The greatest fear besides loss of pay? Invalidation, perhaps with a side of associated shaming. Even the potential of shame is enough to stop many in their tracks – shame may be the single greatest negative emotion everyone avoids. These and other internal demons are what you and every employee faces when they step forward, even in healthy organizational cultures (where the threats are minimized, but never entirely forgotten). 

And yet, in spite of this and other potential things not mentioned here, you stepped forward. How did that turn out for you? Were your worst fears realized? Even if your fears never materialized, you likely know someone whose results were not so good. 

Now switch places with your employee. If they’re concern was enough to overcome these fears, it should be your concern as well. Where there is smoke, there is fire, and their concern, while maybe not the fire they believe it to be, may be the smoke signal you need to see. 

If you ignore the messenger (or, worse, treat them badly afterwards), they’ll heed your unspoken response, and you’ll never get a smoke signal from that employee again. They’ll share their experience with others, resulting in less smoke signals from others. Do it enough times, and the staff will never speak up again, even if the fire alarm is going off.

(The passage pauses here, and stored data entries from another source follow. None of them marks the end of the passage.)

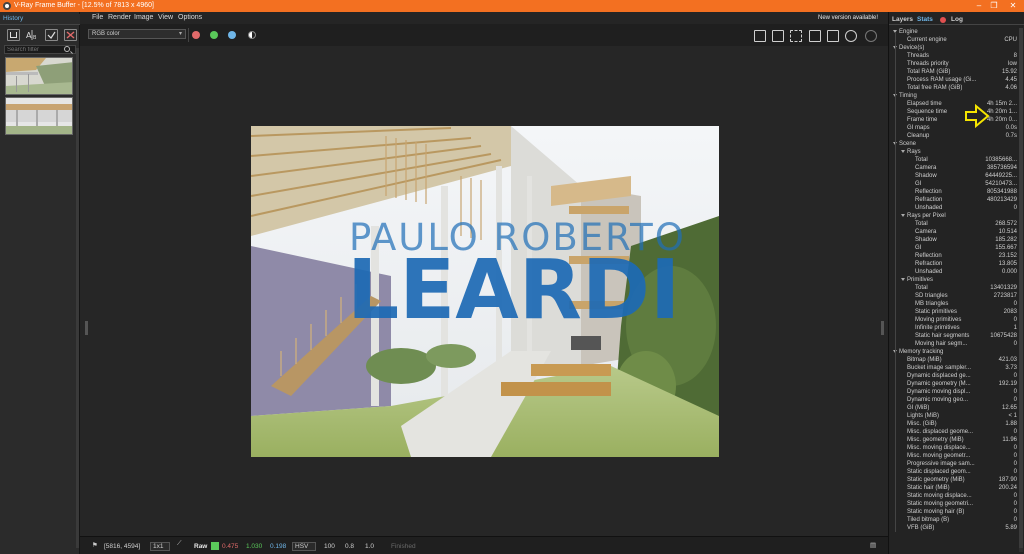 The width and height of the screenshot is (1024, 554). Describe the element at coordinates (166, 18) in the screenshot. I see `menu-view: View` at that location.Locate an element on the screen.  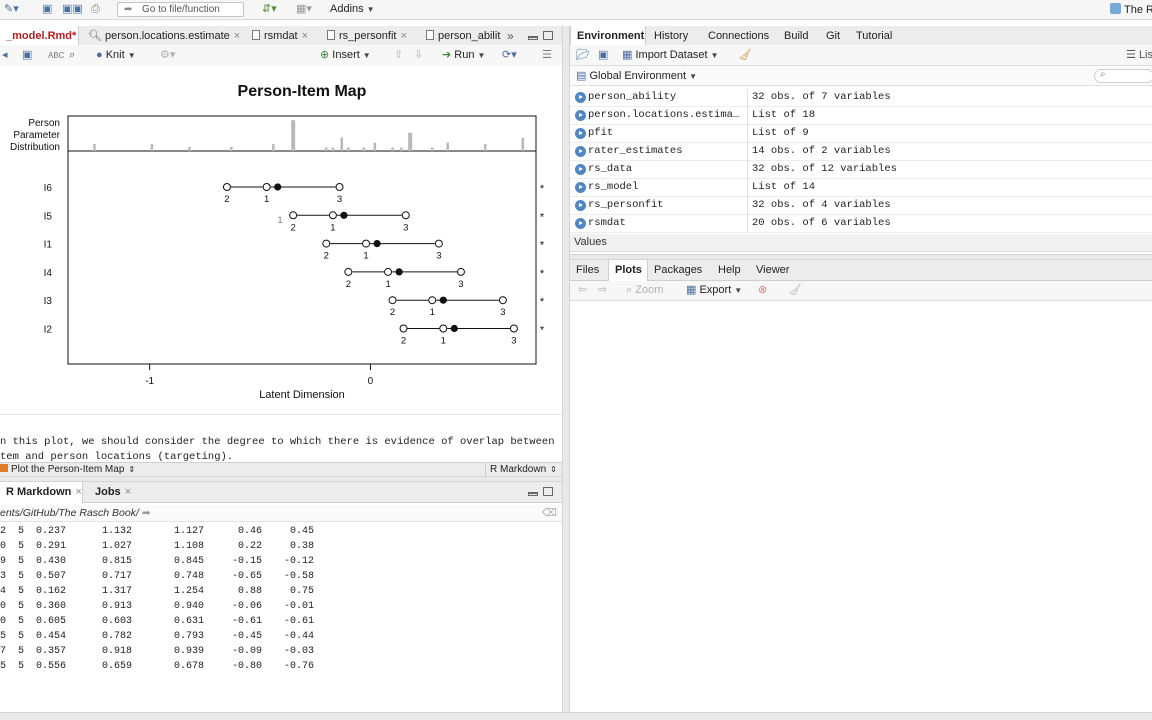
vcs-icon: ⇵▾ is located at coordinates (270, 10).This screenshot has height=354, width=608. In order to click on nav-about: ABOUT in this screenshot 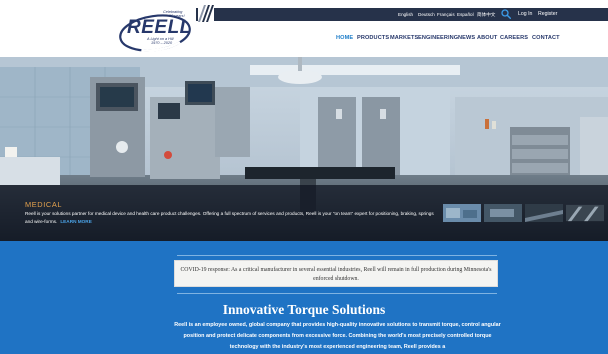, I will do `click(487, 38)`.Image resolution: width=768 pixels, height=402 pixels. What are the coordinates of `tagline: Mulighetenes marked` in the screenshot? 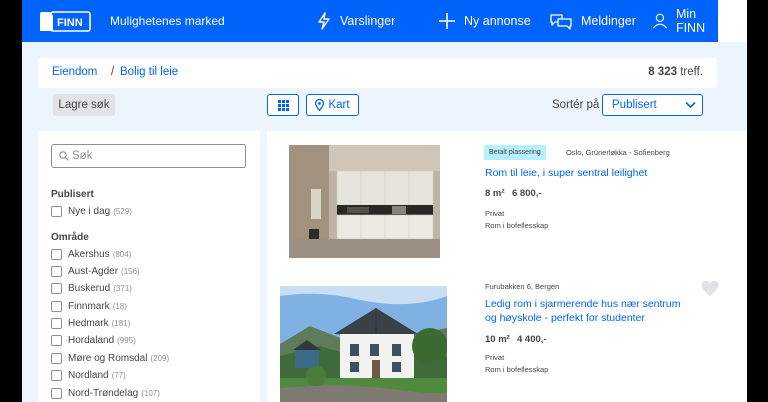 It's located at (168, 21).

Left unchecked, organizational morale tumbles into cynicism, an advanced stage of organizational cancer that is the root cause of much turnover. 

And when their exit interview comes, they too will tell you about the better opportunity they found elsewhere.

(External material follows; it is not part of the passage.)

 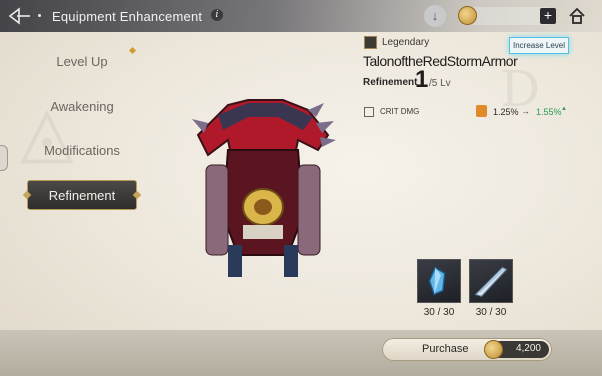 I want to click on purchase-button: Purchase 4,200, so click(x=467, y=350).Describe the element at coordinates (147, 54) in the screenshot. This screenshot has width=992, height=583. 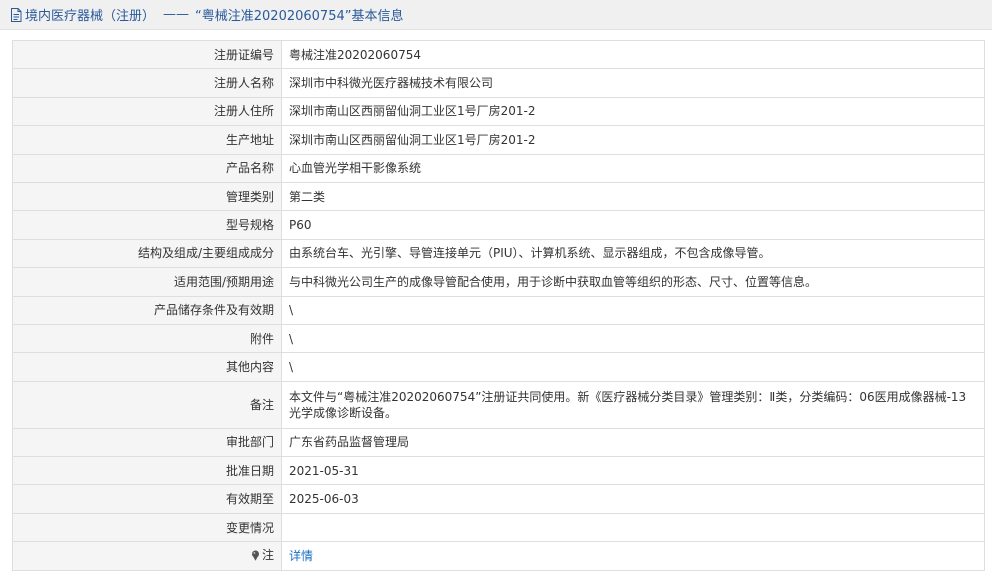
I see `row-label: 注册证编号` at that location.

The blessing of the disgruntled

A disgruntled employee is often a blessing in disguise. 

Sure, it could indicate someone who is only interested in causing conflict due to a variety of internal factors. Yet, this is often not the case. A disgruntled employee who dares to speak up can also be an indication of an engaged employee. It may be an indication of someone who is thoughtful, pays close attention to the work environment, and cares enough to share what they see, hear, and experience. Many organizations desire innovative employees, only to quash the seeds of innovation! 

You won’t see any of this if you are busy stewing in resentment over the feedback given to you.

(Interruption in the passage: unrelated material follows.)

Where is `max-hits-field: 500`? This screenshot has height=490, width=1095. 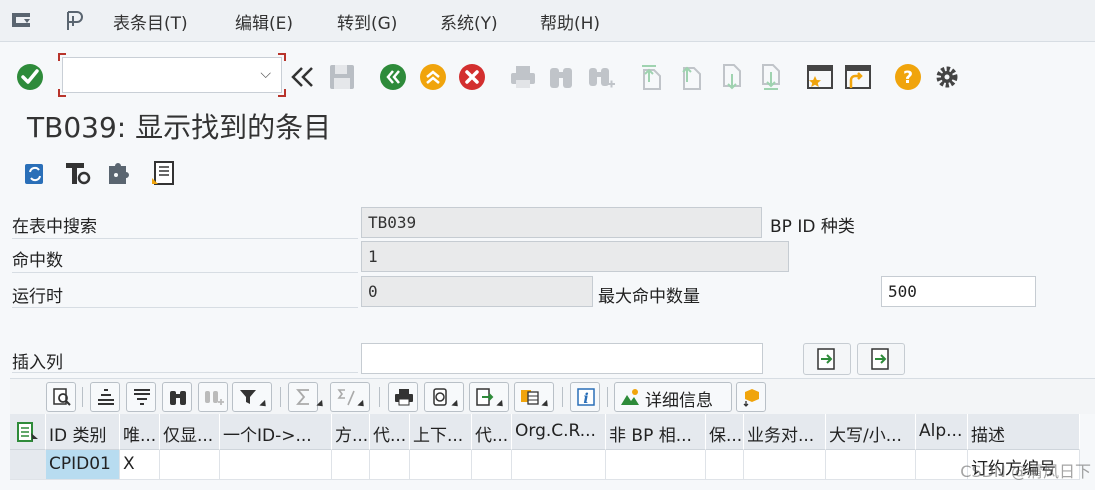
max-hits-field: 500 is located at coordinates (958, 292).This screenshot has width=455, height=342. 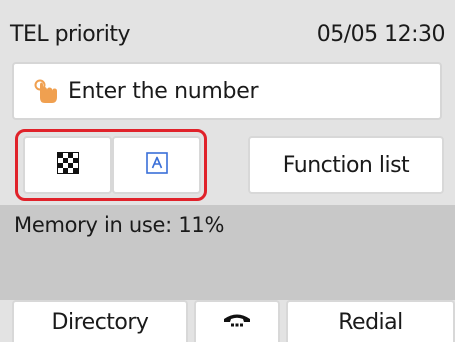 I want to click on resolution-icon, so click(x=68, y=165).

Above all else, their behavior demonstrates courage. Courage is an often unrecognized but desirable character trait, especially in today’s work environment, where new fears appear all the time.

You won’t see any of this if you are busy stewing in resentment over the feedback given to you. If you can’t take a step back and differentiate the presented issue from yourself, you’re in trouble. You may want to examine your ego before you do anything else.

For those whose ego is not the problem, what can you do instead? Here’s the good news: you already know what to do. The answer lies in how you handle disgruntled customers. 

Whenever you have a disgruntled customer, the process is the same. First, stop what you’re doing and listen attentively. Next, empathize with the customer’s concerns (more than mere words), followed by summarizing the complaint back to the customer to ensure you understand the problem. Lastly, describe the actionable steps you’re going to take to resolve their problem, obtaining their feedback as you do. Above all else, follow-thru, updating the customer as needed.

Do you know that, if you are in a position of authority or leadership, your customers are your employees? 

Change the word “customer” to “employee” in the above approach, and repeat. If invalidation and disempowerment is carcinogenic to your customer base, how much more carcinogenic will it be to your direct customers, i.e., your employees? Everyone wants to be respected, a fact for both customers and employees alike. Your employees will serve your customers in the same way you serve them. Truly hearing others while empathizing with them is, by itself, often enough to diffuse many conflicts and solve many problems.

(Related: A Foolproof approach to handling people)

Be warned: do this consistently, and you may discover more problems than you knew. Keep doing this consistently, and you might find the root causes of staff dissatisfaction and cynicism. Continue in your consistency, and you might solve some of these problems.

The respect you gain will be yours to spend.